A SMART digital revolution launched in Wollongong

DIGITAL REVOLUTION: SMART Infrastructure Facility director Professor Pascal Perez holds one of the sensors used in the Internet of Things network. Wollongong wants to become a digital living hub. Picture: Robert Peet

DIGITAL REVOLUTION: SMART Infrastructure Facility director Professor Pascal Perez holds one of the sensors used in the Internet of Things network. Wollongong wants to become a digital living hub. Picture: Robert Peet

Wollongong wants to be a bit like Amsterdam – but not for the reasons that may come to mind.

A successful Internet of Things (IoT) network project in the Dutch party city has ‘’inspired’’ the folks at the SMART Infrastructure Facility to embark on a mission to become a technologically powered hub able to improve the lives of its community.
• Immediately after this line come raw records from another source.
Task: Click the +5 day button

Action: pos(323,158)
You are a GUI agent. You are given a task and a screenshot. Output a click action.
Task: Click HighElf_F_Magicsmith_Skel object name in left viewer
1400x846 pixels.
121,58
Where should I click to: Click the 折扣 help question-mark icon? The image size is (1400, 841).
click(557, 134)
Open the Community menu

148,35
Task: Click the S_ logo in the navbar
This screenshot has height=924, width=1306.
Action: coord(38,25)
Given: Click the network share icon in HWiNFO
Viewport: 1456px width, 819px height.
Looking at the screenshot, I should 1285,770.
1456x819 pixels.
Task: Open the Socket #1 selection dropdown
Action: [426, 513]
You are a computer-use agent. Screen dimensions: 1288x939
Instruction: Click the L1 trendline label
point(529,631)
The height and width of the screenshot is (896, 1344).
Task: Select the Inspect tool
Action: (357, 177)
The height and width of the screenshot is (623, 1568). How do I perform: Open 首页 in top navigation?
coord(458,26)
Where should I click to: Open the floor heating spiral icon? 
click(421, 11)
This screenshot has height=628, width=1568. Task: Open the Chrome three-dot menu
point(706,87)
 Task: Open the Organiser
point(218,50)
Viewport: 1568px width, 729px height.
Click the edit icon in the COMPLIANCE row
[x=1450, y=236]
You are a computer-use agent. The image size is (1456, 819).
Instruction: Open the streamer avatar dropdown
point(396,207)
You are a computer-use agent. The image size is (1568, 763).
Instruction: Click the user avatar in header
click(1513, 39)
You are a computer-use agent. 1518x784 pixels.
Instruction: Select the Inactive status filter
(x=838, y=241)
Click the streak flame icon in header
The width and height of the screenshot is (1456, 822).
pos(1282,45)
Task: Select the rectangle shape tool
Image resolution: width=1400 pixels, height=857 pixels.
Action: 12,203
‘’We were definitely inspired by Amsterdam but Wollongong is leading the way to becoming a digital living hub and leader in the digital world,’’ SMART Infrastructure Facility director Professor Pascal Perez said.

On Thursday, SMART with the backing of the University of Wollongong launched a plan which will soon see Wollongong be home to its own free-to-air (IoT) network, designed to address key social and environmental challenges within the Illawarra.

IoT is basically the ability to link small digital devices [sensors] in a cost effective way, enabling the collection of data that can be used to develop real-time applications.

Professor Perez said the network will ultimately allow individuals, community groups and businesses the ability to connect like never before.

He said IoT could be used to monitor water flow in primary lagoon, river or stormwater systems, test air quality or develop improved transport options.

And becoming a ‘’digital living hub’’ in the months and years ahead will result in the ‘’truly smart city’’ of Wollongong use broad-ranging, research-oriented projects to improve the ‘liveability’ of the city and the lifestyle of the people within it.

This is one of the main reasons why Wollongong City Council has jumped on board to support the plan.

‘’We’ve got a real need and this [IoT]  provides us with a really great opportunity to address a current and real need for dealing with flood information suitably,’’ council general manager David Farmer said.

‘’We also want to be a contributor to making this a better place to live.’’

It may be fanciful to suggest Wollongong could become the Silicon Valley of Australia, but Mr Farmer said the city could move in that direction by taking its opportunities.

‘’Whether we are going to be the Silicon Valley of Australia is just postulation but we certainly need to be at the forefront of innovation and there is opportunities for us to innovate in a range of areas and I’m really pleased to be involved in this initiative,’’ he said.

SMART Infrastructure Facility chief operating officer Tania Brown expects companies to be able to use the IoT network by August.

‘’The IoT network is designed for community use. The possibilities are endless.”